Start Passage

Linear programming with scipy.optimize¶

scipy.optimize library provides a function linprog that solves linear programming problems.

Here is link to the documentation of this function: https://docs.scipy.org/doc/scipy/reference/generated/scipy.optimize.linprog.html

Importing linprog function:

In [1]:
from scipy.optimize import linprog

Example 1¶

We want to maximize

$$f(x_1, x_2) = 200 x_1 + 100 x_2$$

Subject to:

\begin{align} x_1 + x_2 & \leq 100\\ 100 x_1 + 300 x_2 & \leq 27000\\ 4 x_1 + x_2 & \leq 280 \\ x_1 & \geq 0\\ x_2 & \geq 0 \end{align}

scipy.optimize.linprog finds a minimum, so we replace the objective function by

$$g(x_1, x_2) = -200 x_1 - 100 x_2$$

In the matrix form:

$$g(x_1, x_2) = \begin{bmatrix} -200 & -100 \\ \end{bmatrix} \cdot \begin{bmatrix} x_1 \\ x_2 \\ \end{bmatrix} $$

Constraints: $$ \begin{bmatrix} 1 & 1 \\ 100 & 300 \\ 4 & 1 \\ \end{bmatrix} \cdot \begin{bmatrix} x_1 \\ x_2 \\ \end{bmatrix} \leq \begin{bmatrix} 100 \\ 27000 \\ 280 \end{bmatrix} $$

Use linprog function:

In [2]:
res = linprog(c = [-200, -100], 
              A_ub = [[1, 1], [100, 200], [4, 1]],
              b_ub = [100, 27000, 280],
              bounds = [(0, None), (0, None)], 
             )
res
Out[2]:
        message: Optimization terminated successfully. (HiGHS Status 7: Optimal)
        success: True
         status: 0
            fun: -16000.0
              x: [ 6.000e+01  4.000e+01]
            nit: 2
          lower:  residual: [ 6.000e+01  4.000e+01]
                 marginals: [ 0.000e+00  0.000e+00]
          upper:  residual: [       inf        inf]
                 marginals: [ 0.000e+00  0.000e+00]
          eqlin:  residual: []
                 marginals: []
        ineqlin:  residual: [ 0.000e+00  1.300e+04  0.000e+00]
                 marginals: [-6.667e+01 -0.000e+00 -3.333e+01]
 mip_node_count: 0
 mip_dual_bound: 0.0
        mip_gap: 0.0

Return values:

  • x: array with coordinates that give the minimum of the objective function
  • fun: minimal value of the objective function
  • slack: values of slack variables (automatically created)
  • success: True is an optimal solution has been found
  • status: it is 0 if everything went fine, otherwise a code indicating what went wrong
  • nit: number of iterations performed

These values can be accessed individually:

In [3]:
res.x
Out[3]:
array([60., 40.])
In [4]:
res.slack
Out[4]:
array([    0., 13000.,     0.])

End Passage

Written task 1: In the passage on linear programming with scipy.optimize, what does the return value nit give?

Start Provided information

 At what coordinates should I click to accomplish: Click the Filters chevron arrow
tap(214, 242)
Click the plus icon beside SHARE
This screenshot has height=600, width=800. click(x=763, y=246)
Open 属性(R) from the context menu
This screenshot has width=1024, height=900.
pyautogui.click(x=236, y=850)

End Provided information

Written task 2: In the listing, take the lines from its start through the line containing "tap(214, 242)", inclusive, and switch "Filters" to "Sort". Leave everything else unchanged and give only those lines.

Final answer 1: The number of iterations performed.

Final answer 2:
 At what coordinates should I click to accomplish: Click the Sort chevron arrow
tap(214, 242)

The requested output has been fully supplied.